I was fortunate enough to be able to travel to Perth for Edna's landmark birthday in 2003, as she was quite an inspirational person in my life. When I first met her in Sydney, sometime in the 1970s, she was already a retired Infants headmistress, living in French's Forest on Sydney's north shore, and was the beloved grandmother of Shane, a little girl my brothers and I used to babysit. We called Edna "Grandma", too. (For several years before she actually met us, she knew us only as "IanBrian&Keith", and she was probably surprised there were three of us!) Later, she moved to the little hamlet of Brooklyn, on the Central Coast, and later to Perth, in Western Australia, and I spent several very memorable interstate holidays with her and her family over the years. In her 80s, Edna went back to university study, and created some new records for that WA institution when she graduated.

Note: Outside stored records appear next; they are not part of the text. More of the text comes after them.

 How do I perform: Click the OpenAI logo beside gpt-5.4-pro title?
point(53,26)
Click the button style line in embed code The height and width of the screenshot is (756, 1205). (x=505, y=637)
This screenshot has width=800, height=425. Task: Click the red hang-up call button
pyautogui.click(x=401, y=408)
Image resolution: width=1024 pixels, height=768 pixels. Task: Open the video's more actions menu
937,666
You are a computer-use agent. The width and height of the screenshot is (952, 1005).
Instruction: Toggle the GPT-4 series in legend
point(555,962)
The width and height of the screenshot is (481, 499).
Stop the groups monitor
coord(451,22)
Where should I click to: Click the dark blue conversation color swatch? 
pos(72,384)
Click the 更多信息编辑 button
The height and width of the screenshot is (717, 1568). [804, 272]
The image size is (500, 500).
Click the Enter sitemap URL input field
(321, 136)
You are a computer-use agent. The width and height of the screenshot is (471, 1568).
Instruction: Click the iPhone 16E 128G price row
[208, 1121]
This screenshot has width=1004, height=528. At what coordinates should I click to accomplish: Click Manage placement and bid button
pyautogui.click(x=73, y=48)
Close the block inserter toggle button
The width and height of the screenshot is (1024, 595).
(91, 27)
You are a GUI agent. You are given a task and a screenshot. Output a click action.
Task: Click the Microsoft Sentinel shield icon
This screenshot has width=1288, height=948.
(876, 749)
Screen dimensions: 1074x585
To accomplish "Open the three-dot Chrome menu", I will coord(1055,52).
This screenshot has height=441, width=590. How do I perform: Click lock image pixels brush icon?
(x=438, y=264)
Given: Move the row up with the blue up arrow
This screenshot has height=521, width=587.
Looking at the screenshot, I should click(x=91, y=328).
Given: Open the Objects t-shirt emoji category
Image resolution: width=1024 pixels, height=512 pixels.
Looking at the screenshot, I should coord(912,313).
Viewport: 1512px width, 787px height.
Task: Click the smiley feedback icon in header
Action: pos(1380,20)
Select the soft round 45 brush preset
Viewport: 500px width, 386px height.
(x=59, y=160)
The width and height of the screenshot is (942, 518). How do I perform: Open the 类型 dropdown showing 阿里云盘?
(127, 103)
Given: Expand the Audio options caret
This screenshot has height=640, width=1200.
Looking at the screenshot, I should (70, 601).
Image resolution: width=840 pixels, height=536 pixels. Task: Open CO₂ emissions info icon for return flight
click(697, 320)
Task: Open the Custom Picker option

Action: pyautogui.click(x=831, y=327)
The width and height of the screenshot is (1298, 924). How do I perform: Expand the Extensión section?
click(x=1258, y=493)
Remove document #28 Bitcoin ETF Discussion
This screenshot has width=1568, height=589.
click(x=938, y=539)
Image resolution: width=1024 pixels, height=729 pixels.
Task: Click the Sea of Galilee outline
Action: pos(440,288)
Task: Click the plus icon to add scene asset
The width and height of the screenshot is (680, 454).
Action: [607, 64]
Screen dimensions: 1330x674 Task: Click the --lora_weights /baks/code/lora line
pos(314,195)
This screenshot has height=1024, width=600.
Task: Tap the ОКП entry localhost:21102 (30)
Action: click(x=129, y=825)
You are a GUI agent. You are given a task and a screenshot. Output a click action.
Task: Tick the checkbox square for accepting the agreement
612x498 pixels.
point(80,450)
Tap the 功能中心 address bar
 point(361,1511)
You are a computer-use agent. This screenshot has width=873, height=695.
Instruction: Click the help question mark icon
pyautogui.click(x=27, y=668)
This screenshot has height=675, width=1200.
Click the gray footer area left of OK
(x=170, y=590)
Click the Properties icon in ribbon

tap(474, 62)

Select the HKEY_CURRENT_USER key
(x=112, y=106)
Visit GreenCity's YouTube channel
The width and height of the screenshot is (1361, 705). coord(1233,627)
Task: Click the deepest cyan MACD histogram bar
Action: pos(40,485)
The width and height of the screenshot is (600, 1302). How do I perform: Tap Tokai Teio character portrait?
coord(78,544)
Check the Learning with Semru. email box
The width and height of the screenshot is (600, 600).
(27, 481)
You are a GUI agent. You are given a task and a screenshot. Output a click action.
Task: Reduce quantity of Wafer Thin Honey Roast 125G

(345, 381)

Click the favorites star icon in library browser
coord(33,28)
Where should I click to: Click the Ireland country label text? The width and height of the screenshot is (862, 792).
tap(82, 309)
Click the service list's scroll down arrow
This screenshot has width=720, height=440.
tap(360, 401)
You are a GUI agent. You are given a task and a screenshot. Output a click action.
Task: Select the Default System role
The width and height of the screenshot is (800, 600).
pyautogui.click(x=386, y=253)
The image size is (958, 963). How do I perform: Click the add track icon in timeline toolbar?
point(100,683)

In early 1980, though, Grandma Edna had generously donated one of her several vintage white wigs to an important project of mine: one Therin of Andor. At the time, I couldn't buy a suitable white wig for all the tea in China. (If it wasn't a very expensive, long-haired platinum blonde women's wig, then it was a Captain Cook wig or a judge's wig.) Edna had one that was perfect, but it couldn't just be a loan, since the Andorian's antennae would require permanent changes being made to the wig.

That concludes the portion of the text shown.